Throughout the following paper, we interpret the risk positions as loss random vectors. Motivated by the definitions of stochastic orders in a probability space, we give the definitions of uncertainty orders in a sublinear expectation space. We then use these uncertainty orders to derive the characterizations for maximal distributions, *G*-normal distributions and *G*-distributions.

*Let* (Ω, 𝓗, 𝔼) *be a sublinear expectation space.
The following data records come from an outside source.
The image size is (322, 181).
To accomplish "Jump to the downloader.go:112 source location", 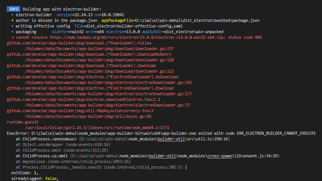I will click(99, 71).
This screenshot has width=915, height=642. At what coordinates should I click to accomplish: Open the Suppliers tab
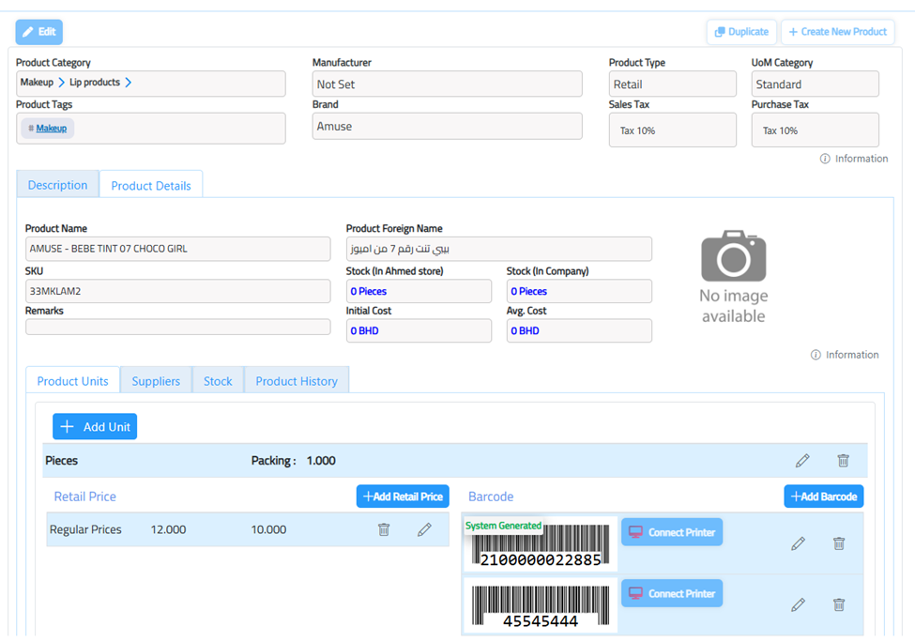156,381
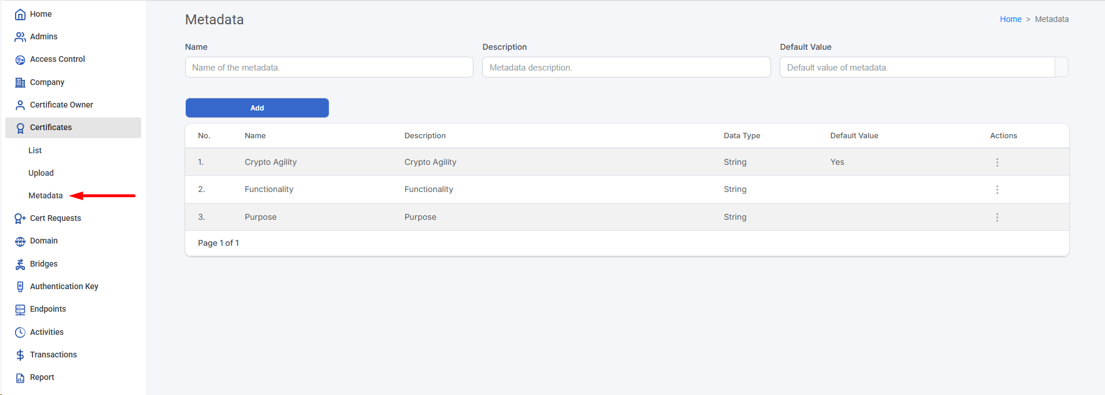The image size is (1105, 395).
Task: Click the Report icon in the sidebar
Action: pyautogui.click(x=20, y=378)
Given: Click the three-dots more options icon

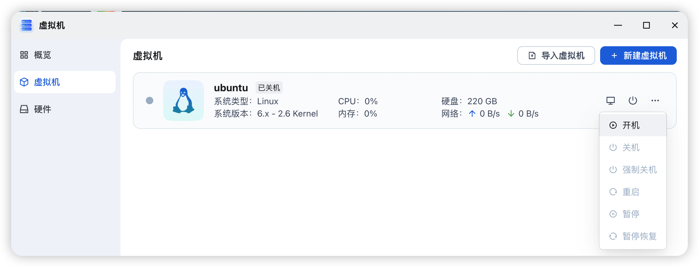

Let X, Y be two n-dimensional random vectors on* (Ω, 𝓗, 𝔼).

(i)

*X is said to precede Y in the monotonic order sense under* 𝔼, *denoted by $X{\le}_{mon}^{\mathbb{E}}Y$, if for all increasing functions φ* ∈ *C*_{l.Lip} (ℝ^{n}), we have
$$\begin{array}{cc}\begin{array}{cc}\mathbb{E}[\phi (X)]\le \mathbb{E}[\phi (Y)]& and\end{array}& -\end{array}\mathbb{E}[-\phi (X)]\le -\mathbb{E}[-\phi (Y)].$$(1)

(ii)

*X is said to precede Y in the convex order sense under* 𝔼, *denoted by $X{\le}_{con}^{\mathbb{E}}Y$, if (1) holds for all convex functions φ* ∈ *C*_{l.Lip} (ℝ^{n})

(iii)

*X is said to precede Y in the increasing convex order sense under* 𝔼, *denoted by $X{\le}_{icon}^{\mathbb{E}}Y$, if (1) holds for all increasing convex functions φ* ∈ *C*_{l.Lip} (ℝ^{n}).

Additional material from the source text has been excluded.